C'entra sicuramente il fatto che la camera da letto – dimensione minima del vivere quotidiano – rimane il mio luogo d'elezione, da solo o in compagnia, quale esempio concreto della più rassicurante intimità. Ma a parte l'immediata suggestione dell'essenziale copertina in stile Tamagotchi, anche soltanto ascoltando la voce di Emily Sprague – autrice e cantante dei Florist – non posso fare a meno di immaginarmela con le fattezze di Juno, l'eroina teen di Jason Reitman, con la coda di cavallo, la chitarra in grembo e un telefono a forma di hamburger sul comodino.
In parole povere, questo piccolo progetto lo-fi pop di Brooklyn mi prende musicalmente dal lato più tenero, ma senza peccare di leggerezza nella scrittura dei testi, che astratti dal loro contesto potrebbero sembrare il diario di una high school girl a serio rischio di depressione.
Le canzoni in miniatura del primo full-length dei Florist suonano come la descrizione del mio stato d'animo dominante – un buon 90% del tempo complessivo, al netto delle ore di sonno. Per questo trovo irresistibile la malinconia e l'arrendevolezza di Emily, sostenuta da un ironico istinto di sopravvivenza sul quale si affaccia sempre, come una marionetta da prendere a bastonate, il fantasma della signora Morte; come se le visioni tormentate di Phil Elverum fossero state processate da un filtro Instagram un po' sciocco, che però non banalizza il sentimento d'origine ma lo rende più digeribile, a noi come (soprattutto) a chi lo esprime.
In questo delicato contrasto risiede la particolare, non ovvia efficacia della formula: un songwriting fragile come la voce che lo interpreta e che, in maniera del tutto inattesa, arriva a consegnarci passi legittimamente inquadrabili nella poesia in prosa.
I was born a boy with many opinions and now I'm a girl who doesn't really care about anything. This beautiful thing happens every day it's called the sun, it's called my blood, and it's the only thing making us want to be alive. I'm really grateful for the people i've met but that won't make me die any less.

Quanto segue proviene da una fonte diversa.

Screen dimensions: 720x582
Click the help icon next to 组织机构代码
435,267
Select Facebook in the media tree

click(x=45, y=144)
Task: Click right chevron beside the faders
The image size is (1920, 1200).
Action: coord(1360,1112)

Emily gioca a carte scoperte, non cela l'ispirazione autobiografica e anzi sottolinea il suo tentativo di raccogliere e immortalare i brevi momenti di speranza, di sollievo e di riconoscenza nei confronti degli stessi Florist, non soltanto compagni di ventura ma legami affettivi forti e indissolubili.
Detto così potrebbe suonare naif, persino patetico, ma lasciandovi cullare dalle morbide ambientazioni alla Trouble Books non potrete far altro che ricredervi, riconoscendo tutta la sincerità di quegli umili intenti, di quelle parole a voi sussurrate come a un confidente esclusivo.
Sia che decidiamo di uscire ad affrontare il mondo o che ci trinceriamo nel rassicurante tepore della nostra stanza, è lì che torneremo sempre a cercare conforto, a far decantare i pensieri e distendere le membra, a scrivere piccole canzoni per esorcizzare l'incertezza del futuro e sforzarci di sorridere.
I thought that I saw the other side, but it was only sunlight in my eyes.